PROVIDED ENTRIES section start

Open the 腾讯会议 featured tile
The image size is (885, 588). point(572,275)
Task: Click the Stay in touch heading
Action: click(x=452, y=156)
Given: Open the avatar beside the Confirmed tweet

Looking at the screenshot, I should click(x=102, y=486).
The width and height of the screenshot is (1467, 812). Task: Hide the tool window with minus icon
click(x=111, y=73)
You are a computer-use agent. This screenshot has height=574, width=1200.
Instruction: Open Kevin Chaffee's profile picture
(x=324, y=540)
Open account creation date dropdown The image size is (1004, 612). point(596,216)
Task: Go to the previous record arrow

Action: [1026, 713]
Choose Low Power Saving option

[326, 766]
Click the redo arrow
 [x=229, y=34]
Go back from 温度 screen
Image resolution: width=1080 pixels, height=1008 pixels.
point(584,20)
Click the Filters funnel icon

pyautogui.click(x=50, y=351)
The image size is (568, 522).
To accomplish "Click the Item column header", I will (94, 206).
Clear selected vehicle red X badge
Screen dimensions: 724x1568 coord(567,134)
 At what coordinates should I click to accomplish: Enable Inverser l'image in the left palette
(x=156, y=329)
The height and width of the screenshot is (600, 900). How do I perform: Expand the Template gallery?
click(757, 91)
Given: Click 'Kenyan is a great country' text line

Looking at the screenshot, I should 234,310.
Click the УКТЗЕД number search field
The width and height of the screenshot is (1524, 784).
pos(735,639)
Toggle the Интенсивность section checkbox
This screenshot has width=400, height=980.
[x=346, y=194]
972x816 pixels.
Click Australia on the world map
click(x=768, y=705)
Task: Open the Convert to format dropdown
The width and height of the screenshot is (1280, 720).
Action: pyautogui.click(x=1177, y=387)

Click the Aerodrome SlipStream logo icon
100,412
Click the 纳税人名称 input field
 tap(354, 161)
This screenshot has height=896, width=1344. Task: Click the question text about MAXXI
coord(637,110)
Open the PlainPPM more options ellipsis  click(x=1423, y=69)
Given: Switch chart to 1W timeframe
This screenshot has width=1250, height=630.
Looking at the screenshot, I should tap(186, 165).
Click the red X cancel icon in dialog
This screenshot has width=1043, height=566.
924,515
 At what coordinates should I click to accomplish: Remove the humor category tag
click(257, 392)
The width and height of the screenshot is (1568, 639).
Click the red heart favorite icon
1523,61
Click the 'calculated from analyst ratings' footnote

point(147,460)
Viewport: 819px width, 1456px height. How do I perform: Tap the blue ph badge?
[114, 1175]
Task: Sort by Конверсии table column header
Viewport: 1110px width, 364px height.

PROVIDED ENTRIES section end

▸ **WORK TO COMPLETE**: Considering only lines of the records that hold the string "column", state how many there are and nothing else.

▸ **OUTPUT BELOW**: 2